Table of Contents
- What is Docker?
- How to Build a Docker Image
- How to Run a Docker Container
- Images and Containers
- Docker Commands
- Volumes and Bind Mounts
- ARGuments and ENVironment Variables
- Networks
- Docker-Compose file
- Deploying a Docker Image to an Amazon EC2 Virtual Machine
- Deploying a Docker Image to an Azure App Service (Web App)
- Deploying a Docker Image to an Azure Virtual Machine
What is Docker?
Docker is a tool for creating and managing containers. A container is an isolated standardized unit of software, which means it has the code and all the dependencies needed to run the code.
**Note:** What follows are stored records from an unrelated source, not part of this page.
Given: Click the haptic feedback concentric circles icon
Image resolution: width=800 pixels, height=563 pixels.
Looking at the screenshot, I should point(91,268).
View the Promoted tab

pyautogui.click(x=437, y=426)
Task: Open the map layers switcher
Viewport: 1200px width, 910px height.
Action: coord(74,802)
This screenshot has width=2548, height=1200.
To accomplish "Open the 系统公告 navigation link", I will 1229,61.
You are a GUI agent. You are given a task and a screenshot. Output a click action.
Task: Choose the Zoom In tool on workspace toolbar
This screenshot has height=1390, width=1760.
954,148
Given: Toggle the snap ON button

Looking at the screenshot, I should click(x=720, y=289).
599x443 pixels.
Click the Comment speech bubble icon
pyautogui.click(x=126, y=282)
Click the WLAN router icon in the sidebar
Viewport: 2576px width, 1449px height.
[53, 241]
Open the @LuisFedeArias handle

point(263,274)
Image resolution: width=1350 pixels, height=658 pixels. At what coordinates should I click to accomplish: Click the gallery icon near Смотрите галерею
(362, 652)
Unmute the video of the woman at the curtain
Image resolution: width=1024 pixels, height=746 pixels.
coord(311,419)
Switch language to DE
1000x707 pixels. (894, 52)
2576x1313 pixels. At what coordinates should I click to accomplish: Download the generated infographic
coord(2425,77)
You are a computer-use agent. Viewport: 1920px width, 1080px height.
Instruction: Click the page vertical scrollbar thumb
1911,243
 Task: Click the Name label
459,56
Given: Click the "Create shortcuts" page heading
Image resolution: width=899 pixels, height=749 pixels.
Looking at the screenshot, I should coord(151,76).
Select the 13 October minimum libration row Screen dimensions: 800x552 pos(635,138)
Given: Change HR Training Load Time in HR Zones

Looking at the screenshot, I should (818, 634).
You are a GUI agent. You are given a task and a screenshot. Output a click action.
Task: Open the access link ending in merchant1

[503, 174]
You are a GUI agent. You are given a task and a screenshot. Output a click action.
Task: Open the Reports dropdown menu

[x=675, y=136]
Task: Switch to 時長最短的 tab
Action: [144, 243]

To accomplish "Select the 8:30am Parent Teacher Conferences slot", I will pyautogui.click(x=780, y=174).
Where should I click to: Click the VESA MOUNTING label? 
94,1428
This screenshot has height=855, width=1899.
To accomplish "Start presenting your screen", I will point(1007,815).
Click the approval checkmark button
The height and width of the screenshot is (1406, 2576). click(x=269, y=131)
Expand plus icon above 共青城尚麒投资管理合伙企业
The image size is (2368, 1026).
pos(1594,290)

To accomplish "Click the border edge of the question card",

A Docker container is different from a Virtual Machine in the sense that a container runs on the same operating system as the host machine it runs into, whereas a virtual machine can have a different operating system than the one the host machine has. A virtual machine also comes with a lot of pieces of software that are not needed to run our specific app, so it has a lot of redundant duplication and waste of resources such as memory and disk space.
| Docker Containers | Virtual Machines |
|---|---|
| Low impact on Operating System (Memory, Disk space) | Big impact on Operating System (Memory, Disk space) |
| Easy to share and distribute | Difficult to share |
| Encapsulate apps | Encapsulate whole machines |
The Docker application comes with the following tools:
- Docker Engine: It Hosts Linux to run a Virtual Machine to run our containers
- Docker Desktop: Tool that makes sure the Docker Engine works and comes with a Command Line Interface
- Docker Hub: Web App to host our Docker images
- Docker Compose: To manage multi-containers
How to Build a Docker Image
A docker file has the instructions to build the image. To create one, simply create a text file named “dockerfile” without any extension and include as a minimum, the following instructions:
- FROM imagename (the image name can contain the version separated by “:”)
- WORKDIR /app (the root path of our app)
- COPY package.json /app/ (Copies the file from our local folder to the container. The first part is the “from path” and the second path is the “to path” where we want to copy the code into the container)
- RUN npm install (whatever we want to run)
- COPY . . (the first dot is the “from” and the second dot “is the “to” where we want to copy the code to)
- EXPOSE 3000 (the port we want to expose)
- CMD [“node”, “server.js”] (the code we want to execute from the command line, once the container is created)
FROM node:14 WORKDIR /app COPY package.json /app/ RUN npm install COPY . /app/ EXPOSE 80 CMD ["npm", "start"]
FROM python WORKDIR /app COPY . /app CMD ["python", "rng.py"]
Once the docker file is ready, we just open the terminal and build the Docker Image by typing “docker build .”
Alternatively, we can add “-t” followed by a name if we want to put a name to the image for easy identification, the “:” separates the name from the version which can be a number or text.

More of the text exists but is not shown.